Tragedy sparks ad chaos

Top advertisers react to Princess of Wales’ death with mass cancellation of potentially offensive ads.

Media schedules changed instantly this week as broadcasters pulled potentially offensive advertising and programming in the wake of Diana, Princess of Wales’ death. ITV has cancelled much of the advertising on Saturday, the day of the funeral.

Broadcasters reacted immediately to Sunday’s tragedy, withdrawing ads for certain products or with certain creative treatments they feared would upset the public. Channel 4 received complaints from the public for running ads on Sunday.

Car manufacturers, insurers including Allied Dunbar which runs an ad featuring the Grim Reaper, travel companies including British Airways, and various companies running humorous ads decided to delay commercials until after the Princess’s funeral on Saturday.

Mercedes-Benz, the maker of the car in which Diana was fatally injured, was one of the first of numerous car makers to delay all its advertising – which featured a picture of a Mercedes with the endline “Consider your prayers answered” – together with Renault, which famously runs ads for the Clio, set in Paris featuring the young Frenchwoman Nicole. Drinks manufacturers followed suit when it emerged the driver of the speeding car was drunk.

ITV dropped Cadbury’s bumper breaks for Coronation Street on Sunday and the chocolate maker has decided to run only the animation for the Roses brand this week – it will also drop the strapline “The Nation’s Favourite”, since it deemed it unsuitable.

A Government ad campaign urging motorists to “Kill Your Speed” could also be delayed from its schedule start date of September 16.

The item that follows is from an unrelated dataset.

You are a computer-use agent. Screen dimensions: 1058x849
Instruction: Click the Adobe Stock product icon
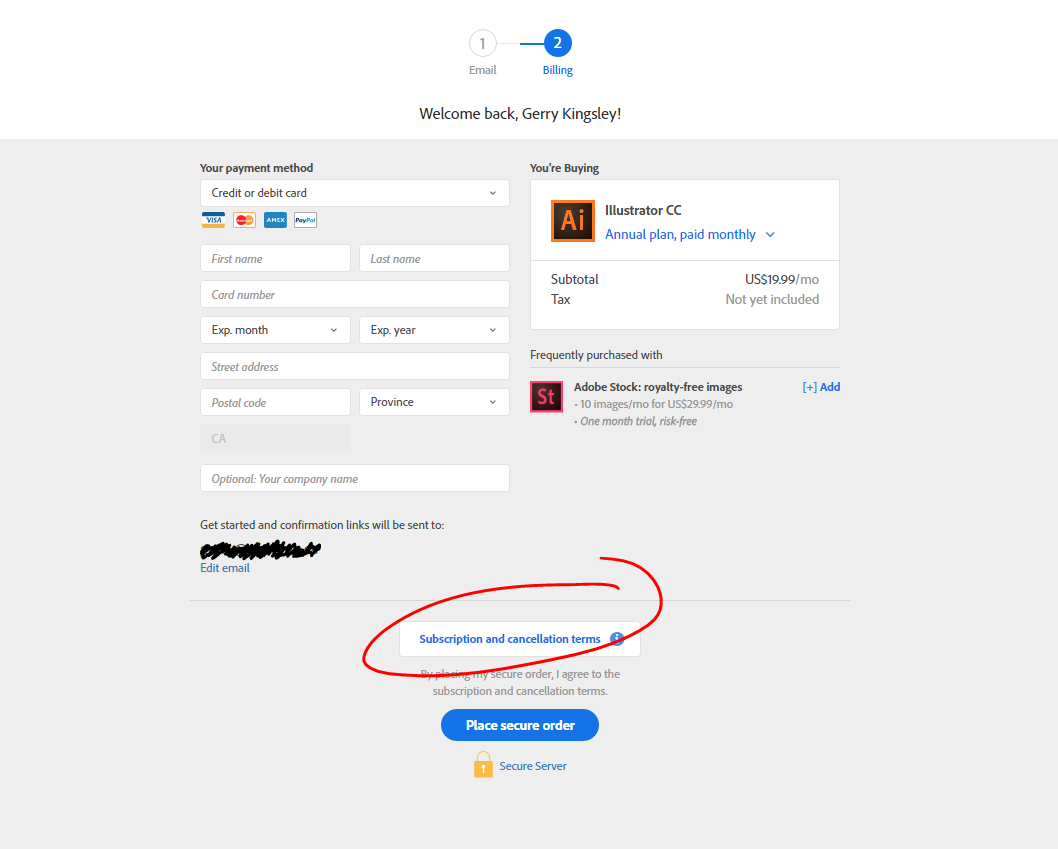pos(546,397)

Virginia Lee of the Independent Television Commission says any lost minutage as a result of rolling news coverage will be recouped in future weeks. “There is nothing we can compare this with. There has never been any real parallel. There is nothing in black and white to legislate for a national disaster,” she says.

But Bruce Haines, chief executive of ad agency Leagas Delaney, who worked with Princess Diana on a cancer charity appeal criticised the moves: “To assume that people would be remotely upset by any car ads, with the exception of Mercedes, is a gross over-reaction. The Princess of Wales would find it rather amusing, I think,” he says.